**WORK REQUIRED**: Gather all lines in the entries that include the word "will".

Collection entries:
*** Begin section ***
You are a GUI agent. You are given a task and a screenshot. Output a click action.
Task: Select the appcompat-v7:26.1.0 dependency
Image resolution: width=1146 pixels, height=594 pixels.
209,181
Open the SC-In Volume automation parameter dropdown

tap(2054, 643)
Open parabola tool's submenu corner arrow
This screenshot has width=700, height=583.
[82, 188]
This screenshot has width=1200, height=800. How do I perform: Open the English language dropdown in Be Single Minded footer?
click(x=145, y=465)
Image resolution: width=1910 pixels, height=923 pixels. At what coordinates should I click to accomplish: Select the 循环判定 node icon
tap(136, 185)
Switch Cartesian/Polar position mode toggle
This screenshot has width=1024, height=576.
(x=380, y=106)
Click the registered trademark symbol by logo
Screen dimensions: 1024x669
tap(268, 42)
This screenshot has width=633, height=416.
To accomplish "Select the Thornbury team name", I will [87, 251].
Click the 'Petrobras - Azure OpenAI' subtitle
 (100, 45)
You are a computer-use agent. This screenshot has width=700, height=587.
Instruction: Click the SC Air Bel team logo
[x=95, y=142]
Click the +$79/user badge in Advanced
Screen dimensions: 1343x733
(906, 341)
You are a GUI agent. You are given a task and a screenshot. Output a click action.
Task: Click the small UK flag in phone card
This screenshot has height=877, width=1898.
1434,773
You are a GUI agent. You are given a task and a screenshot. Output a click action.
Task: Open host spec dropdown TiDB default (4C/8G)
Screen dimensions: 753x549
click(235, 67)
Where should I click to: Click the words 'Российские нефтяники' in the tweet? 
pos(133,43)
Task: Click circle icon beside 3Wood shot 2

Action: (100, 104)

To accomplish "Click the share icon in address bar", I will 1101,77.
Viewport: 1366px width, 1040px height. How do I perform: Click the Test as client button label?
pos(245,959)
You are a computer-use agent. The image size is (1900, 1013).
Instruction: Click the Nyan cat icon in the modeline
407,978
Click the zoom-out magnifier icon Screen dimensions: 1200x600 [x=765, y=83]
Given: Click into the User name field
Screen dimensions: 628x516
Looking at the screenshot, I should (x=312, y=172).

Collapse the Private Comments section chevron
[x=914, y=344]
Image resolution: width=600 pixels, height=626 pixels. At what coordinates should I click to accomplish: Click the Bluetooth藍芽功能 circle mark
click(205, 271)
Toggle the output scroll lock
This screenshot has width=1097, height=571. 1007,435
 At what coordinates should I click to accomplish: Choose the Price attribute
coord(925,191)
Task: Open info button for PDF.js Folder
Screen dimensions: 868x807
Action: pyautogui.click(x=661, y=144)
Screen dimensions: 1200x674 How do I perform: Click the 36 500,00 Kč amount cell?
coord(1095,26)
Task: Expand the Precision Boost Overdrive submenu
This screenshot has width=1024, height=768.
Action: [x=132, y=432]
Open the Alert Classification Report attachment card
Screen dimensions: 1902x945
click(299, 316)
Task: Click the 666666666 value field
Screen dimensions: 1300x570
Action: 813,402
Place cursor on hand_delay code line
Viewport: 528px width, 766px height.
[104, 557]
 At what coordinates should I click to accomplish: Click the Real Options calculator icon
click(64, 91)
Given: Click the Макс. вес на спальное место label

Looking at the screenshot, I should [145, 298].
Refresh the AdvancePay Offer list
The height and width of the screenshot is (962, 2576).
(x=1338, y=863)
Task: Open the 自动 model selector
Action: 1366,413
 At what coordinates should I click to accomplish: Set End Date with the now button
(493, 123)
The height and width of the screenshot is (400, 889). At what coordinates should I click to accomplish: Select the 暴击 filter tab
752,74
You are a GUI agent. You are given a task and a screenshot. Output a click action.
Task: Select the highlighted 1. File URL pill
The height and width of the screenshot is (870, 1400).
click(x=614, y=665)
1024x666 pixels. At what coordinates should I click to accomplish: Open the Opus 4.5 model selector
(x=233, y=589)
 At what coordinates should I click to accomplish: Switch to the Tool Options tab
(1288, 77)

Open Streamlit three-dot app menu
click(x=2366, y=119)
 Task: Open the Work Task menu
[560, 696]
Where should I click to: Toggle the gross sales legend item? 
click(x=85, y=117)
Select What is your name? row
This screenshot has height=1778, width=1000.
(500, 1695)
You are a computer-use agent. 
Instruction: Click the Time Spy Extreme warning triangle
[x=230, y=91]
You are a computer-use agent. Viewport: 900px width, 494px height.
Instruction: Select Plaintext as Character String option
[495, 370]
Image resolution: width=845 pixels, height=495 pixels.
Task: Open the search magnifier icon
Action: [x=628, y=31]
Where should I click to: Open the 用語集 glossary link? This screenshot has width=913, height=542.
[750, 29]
*** End section ***
**ANSWER TO THIS PROBLEM**:
To accomplish "Select the Thornbury team name", I will [87, 251].
To accomplish "Click the share icon in address bar", I will 1101,77.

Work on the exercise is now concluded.